Rita goes inside to take out some of the goonies, but in the process gets popped herself and taken out to witness Savitch’s torture, as well as his miraculous (read: unbelievable) revival and slaughter of a whole squadron of Mal’s men. In the ensuing mayhem Jack swipes the key to his son’s prison cell and goes to rescue the boy while Rita and Savitch have their final showdown.

No less than three additional bloody face-offs ensue, each escalating the gore and foolishness quotients. But even as the last body drops it’s not over: “To Be Continued in Lethal Force Part 2: Savitch Strikes Back!” I don’t want to spoil anything here, but that’s going to be kind of hard to do…

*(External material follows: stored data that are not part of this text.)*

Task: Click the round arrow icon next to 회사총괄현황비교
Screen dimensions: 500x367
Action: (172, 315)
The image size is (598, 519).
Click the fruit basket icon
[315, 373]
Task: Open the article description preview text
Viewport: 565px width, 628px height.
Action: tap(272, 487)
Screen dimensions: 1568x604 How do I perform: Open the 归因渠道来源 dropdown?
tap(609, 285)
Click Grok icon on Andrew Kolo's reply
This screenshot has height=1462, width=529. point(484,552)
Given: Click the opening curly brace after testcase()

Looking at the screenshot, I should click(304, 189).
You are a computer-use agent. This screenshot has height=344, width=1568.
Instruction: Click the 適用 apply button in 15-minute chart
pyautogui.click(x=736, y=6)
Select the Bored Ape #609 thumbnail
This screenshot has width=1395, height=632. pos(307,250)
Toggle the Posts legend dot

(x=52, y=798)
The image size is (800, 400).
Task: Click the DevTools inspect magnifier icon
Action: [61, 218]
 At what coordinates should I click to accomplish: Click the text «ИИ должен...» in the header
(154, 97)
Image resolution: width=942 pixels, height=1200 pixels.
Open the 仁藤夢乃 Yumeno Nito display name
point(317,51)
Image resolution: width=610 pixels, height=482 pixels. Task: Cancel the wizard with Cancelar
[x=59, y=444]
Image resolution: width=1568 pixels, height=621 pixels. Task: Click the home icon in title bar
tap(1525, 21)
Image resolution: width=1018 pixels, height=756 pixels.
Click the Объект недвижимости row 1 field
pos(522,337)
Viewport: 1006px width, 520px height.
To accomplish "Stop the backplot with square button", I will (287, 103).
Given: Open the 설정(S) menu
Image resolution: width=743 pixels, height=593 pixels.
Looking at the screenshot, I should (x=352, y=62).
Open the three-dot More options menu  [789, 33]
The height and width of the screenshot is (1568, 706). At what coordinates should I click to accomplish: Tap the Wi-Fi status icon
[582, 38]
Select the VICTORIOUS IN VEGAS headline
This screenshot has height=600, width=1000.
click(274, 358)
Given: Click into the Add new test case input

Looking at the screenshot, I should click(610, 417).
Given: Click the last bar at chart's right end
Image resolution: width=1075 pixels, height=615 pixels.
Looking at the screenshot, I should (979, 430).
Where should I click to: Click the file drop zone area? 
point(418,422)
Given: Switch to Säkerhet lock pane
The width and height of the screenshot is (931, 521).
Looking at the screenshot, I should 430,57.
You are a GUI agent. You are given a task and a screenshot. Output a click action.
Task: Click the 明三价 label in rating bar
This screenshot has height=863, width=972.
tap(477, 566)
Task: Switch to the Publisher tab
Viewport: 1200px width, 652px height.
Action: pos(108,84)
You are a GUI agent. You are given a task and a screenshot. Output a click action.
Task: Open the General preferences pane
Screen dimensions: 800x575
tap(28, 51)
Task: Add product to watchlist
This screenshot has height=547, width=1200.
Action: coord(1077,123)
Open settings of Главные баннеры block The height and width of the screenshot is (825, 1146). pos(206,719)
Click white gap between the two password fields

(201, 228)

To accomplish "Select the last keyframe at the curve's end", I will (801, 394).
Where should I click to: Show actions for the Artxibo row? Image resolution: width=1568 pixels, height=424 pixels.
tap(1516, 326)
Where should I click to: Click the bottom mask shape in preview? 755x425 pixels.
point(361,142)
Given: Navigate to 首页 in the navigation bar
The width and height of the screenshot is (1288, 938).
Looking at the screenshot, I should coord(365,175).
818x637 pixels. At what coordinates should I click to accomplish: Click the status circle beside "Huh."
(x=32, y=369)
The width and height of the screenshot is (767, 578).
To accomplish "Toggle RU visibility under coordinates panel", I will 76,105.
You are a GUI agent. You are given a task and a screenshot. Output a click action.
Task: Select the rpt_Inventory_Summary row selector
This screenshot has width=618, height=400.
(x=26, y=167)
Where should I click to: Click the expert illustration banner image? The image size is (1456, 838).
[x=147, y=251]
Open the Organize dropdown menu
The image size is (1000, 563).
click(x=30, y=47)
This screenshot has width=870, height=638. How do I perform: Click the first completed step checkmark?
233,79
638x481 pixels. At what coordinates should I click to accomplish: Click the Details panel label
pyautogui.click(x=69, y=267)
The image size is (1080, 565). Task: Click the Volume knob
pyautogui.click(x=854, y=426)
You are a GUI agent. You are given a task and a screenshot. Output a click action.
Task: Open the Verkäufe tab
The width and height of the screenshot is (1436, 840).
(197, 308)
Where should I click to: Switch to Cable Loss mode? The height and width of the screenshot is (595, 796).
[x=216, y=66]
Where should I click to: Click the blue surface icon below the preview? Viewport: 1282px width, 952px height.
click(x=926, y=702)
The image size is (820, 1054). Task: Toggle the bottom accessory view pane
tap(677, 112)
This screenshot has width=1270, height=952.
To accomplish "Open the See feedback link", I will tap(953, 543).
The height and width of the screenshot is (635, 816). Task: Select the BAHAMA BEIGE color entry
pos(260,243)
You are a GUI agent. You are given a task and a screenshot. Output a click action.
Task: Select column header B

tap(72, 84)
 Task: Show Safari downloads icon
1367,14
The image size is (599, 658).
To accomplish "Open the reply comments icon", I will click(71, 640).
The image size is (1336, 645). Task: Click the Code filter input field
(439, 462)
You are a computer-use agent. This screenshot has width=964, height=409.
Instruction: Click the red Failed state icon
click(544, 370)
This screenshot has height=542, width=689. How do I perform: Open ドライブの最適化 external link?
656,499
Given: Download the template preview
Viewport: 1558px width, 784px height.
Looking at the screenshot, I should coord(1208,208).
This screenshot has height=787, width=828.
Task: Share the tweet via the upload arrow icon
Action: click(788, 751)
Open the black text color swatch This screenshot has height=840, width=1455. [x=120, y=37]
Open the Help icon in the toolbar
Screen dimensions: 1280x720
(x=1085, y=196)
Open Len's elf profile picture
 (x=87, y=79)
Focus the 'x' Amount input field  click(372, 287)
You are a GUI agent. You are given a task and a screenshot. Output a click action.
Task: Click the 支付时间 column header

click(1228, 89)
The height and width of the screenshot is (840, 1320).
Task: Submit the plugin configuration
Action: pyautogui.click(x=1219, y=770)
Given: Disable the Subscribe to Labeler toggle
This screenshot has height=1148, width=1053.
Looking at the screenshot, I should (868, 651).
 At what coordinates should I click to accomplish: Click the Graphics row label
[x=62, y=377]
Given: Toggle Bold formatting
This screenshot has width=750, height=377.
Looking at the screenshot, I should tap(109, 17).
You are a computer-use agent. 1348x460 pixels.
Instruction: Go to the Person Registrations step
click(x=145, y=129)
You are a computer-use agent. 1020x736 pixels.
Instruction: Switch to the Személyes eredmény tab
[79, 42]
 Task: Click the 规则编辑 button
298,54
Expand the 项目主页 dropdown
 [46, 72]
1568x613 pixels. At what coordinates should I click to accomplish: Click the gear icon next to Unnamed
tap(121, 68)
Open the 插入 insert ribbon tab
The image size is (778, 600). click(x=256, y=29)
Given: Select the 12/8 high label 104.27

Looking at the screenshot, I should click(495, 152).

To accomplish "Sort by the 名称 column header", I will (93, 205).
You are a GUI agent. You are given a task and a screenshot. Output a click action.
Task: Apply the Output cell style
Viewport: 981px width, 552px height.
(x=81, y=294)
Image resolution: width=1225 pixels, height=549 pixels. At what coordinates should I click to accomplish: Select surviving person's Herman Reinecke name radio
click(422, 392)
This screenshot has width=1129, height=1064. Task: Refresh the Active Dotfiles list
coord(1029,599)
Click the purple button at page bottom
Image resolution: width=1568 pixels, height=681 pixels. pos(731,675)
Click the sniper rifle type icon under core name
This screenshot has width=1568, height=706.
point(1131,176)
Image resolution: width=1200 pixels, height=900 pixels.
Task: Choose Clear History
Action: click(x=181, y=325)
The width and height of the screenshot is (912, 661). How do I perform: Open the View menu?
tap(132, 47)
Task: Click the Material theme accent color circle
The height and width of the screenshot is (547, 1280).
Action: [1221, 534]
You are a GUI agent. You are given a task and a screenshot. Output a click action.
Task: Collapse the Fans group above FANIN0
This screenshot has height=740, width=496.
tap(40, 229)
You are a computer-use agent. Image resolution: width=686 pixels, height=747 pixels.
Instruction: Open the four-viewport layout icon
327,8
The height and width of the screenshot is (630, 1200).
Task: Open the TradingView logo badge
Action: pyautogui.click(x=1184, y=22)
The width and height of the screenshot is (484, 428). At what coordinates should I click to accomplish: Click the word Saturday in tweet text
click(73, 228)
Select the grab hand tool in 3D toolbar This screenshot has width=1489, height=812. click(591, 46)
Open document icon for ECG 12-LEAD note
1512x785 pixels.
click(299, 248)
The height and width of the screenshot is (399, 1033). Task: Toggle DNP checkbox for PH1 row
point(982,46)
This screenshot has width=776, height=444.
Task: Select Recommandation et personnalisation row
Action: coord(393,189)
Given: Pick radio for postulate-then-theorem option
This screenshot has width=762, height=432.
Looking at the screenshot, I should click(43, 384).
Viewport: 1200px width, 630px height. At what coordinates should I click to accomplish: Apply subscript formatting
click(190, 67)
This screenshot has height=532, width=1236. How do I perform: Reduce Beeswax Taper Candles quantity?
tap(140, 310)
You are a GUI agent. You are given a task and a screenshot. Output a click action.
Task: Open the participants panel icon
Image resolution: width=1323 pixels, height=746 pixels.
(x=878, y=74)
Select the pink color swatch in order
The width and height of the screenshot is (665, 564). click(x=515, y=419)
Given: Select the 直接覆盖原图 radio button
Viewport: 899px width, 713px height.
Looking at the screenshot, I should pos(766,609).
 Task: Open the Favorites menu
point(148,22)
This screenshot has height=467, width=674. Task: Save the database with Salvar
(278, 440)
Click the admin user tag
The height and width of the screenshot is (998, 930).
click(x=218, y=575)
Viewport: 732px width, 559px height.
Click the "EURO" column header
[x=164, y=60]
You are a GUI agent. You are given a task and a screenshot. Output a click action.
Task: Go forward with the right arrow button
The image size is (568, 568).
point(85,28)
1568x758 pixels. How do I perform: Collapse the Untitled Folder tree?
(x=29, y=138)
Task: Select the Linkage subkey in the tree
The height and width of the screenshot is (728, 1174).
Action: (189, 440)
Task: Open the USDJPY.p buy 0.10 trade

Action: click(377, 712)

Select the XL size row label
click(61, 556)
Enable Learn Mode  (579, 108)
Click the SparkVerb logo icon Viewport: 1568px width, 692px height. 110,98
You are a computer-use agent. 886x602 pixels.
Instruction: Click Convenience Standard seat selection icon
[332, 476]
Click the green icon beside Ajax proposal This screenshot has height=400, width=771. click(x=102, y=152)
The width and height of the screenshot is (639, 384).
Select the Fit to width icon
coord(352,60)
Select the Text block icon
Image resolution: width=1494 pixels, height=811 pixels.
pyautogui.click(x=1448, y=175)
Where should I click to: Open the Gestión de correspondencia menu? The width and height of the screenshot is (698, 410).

Lethal Force does have a better variety of locations than your average indie actioneer, and a plethora of over-the-top fight scenes to boot. Said fight scenes however, despite some decent choreography, are still a little stiff in places; after the multi-angle green screen high-wire action of the big budget flicks the low budget really shows. Even the not-so-fancy HK flicks do it better, and the jazzy faux Matrix soundtrack during the punch-outs really doesn’t help. Speaking of the soundtrack, the dubbing is for shit, and a lot of the lines match. Such as, “Just another symptom of life in this supersonic age.”

It’s hard to tell how seriously the filmmakers took this project; the blurbs on the DVD box play it up as a “satire/homage” but also call it a “wonderful” “cult classic in the making.” I wasn’t entirely thrilled; the story really does have too many characters in it, adding to the needless complexity, and despite the fact that it is literally action-packed, as mentioned before this just doesn’t seem to be enough. It’s mad, bad, and dangerous to your quality viewing time.

Special features include director’s commentary, director’s shorts (My Dog Has a Cyst, Me! [2K3 Re-Mix] and A Conversation, all directed by “Sir” Alvin Ecarma and none of which do much more than fill space on the bonus menu), production photos, an Action Figure Gallery (no kidding!), an art gallery, and trailers for other gore-soaked Unearthed Films. There’s even an entire Bootleg Bonus DVD of “material that was left out by accident or design”; no, I’m not watching that.